Offenbar ist auf diesem Regressionsniveau das Blut gleichbedeutend mit dem männlichen Samen, und die Erde ist gleichbedeutend mit der Frau und Mutter. Same und Ei sind Ausdruck der männlich-weiblichen Polarität, einer Polarität, die erst dann von zentraler Bedeutung wird, wenn der Mann anfängt, ganz der Erde zu entwachsen, bis er den Punkt erreicht, an dem die Frau zum Objekt seines Begehrens und seiner Liebe wird.[12] Das Blutvergießen führt zum Tod; der Samenerguss führt zur Geburt. Aber das Ziel von beidem ist die Bejahung des Lebens, wenn auch auf einem kaum höheren Niveau als dem der tierischen Existenz. Der Tötende kann zum Liebenden werden, wenn er ganz geboren wird, wenn er seine Bindung an die Erde abwirft und seinen Narzissmus überwindet. Allerdings lässt sich nicht leugnen, dass – falls er dazu nicht fähig ist – sein Narzissmus und seine archaische Fixierung ihn in einer Lebensform gefangen halten, die dem Tod so nahe verwandt ist, dass man den Blutdürstigen nur schwer von dem Liebhaber des Toten unterscheiden kann.

3 Die Liebe zum Toten und die Liebe zum Lebendigen

Im vorigen Kapitel haben wir die Formen der Gewalttätigkeit und Aggression behandelt, die man noch als mehr oder weniger gutartig bezeichnen kann, insofern sie direkt oder indirekt dem Leben dienen (oder zu dienen scheinen).

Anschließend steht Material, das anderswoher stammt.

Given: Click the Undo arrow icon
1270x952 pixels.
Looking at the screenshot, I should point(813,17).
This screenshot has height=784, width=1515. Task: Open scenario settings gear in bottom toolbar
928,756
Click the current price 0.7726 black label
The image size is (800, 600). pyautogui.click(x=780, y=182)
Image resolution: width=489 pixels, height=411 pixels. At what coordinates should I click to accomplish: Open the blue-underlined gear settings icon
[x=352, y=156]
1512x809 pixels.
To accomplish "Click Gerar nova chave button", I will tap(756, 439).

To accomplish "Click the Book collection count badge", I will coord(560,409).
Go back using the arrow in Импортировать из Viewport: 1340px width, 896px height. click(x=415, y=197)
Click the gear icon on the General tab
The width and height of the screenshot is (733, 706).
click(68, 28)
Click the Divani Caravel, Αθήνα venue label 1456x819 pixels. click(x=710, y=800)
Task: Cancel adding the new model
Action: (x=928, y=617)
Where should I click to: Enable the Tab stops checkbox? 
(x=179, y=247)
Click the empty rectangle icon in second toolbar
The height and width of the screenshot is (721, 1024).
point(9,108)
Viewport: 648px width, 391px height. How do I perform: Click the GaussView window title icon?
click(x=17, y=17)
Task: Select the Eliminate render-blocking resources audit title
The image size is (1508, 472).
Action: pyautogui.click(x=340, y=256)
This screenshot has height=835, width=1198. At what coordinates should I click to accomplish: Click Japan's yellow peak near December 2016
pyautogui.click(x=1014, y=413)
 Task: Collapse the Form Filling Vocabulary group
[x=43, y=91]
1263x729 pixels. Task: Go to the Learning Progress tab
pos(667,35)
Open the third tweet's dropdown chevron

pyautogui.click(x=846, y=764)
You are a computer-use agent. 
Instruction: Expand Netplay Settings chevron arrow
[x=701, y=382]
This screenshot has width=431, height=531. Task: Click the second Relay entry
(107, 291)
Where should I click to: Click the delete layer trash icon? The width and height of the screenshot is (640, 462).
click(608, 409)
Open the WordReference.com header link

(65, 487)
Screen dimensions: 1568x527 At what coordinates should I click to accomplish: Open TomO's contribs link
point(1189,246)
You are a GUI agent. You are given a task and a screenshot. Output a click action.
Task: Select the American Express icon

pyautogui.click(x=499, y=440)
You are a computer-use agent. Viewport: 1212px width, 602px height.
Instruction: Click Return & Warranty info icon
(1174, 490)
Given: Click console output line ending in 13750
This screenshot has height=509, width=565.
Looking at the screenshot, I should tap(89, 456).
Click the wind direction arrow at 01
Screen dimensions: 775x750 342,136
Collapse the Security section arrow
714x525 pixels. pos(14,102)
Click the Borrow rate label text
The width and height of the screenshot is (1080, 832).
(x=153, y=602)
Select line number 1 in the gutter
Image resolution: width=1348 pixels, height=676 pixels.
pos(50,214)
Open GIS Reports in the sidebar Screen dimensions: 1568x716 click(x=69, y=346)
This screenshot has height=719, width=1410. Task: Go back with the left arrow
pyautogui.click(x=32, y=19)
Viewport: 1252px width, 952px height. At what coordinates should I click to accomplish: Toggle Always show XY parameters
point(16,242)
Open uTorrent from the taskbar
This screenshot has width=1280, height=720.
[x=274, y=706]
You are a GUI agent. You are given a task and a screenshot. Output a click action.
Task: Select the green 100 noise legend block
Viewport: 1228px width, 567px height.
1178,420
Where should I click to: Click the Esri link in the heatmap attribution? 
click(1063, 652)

In diesem Kapitel wie auch in den folgenden werden wir uns mit Tendenzen befassen, die gegen das Leben gerichtet sind, die den Kern schwerer psychischer Krankheiten bilden und die man als das Wesen des wahrhaft Bösen bezeichnen kann. Wir werden dabei auf drei unterschiedliche Arten der Orientierung zu sprechen kommen: auf die Nekrophilie (im Gegensatz zur Biophilie), auf den Narzissmus und auf die symbiotische Fixierung an die Mutter.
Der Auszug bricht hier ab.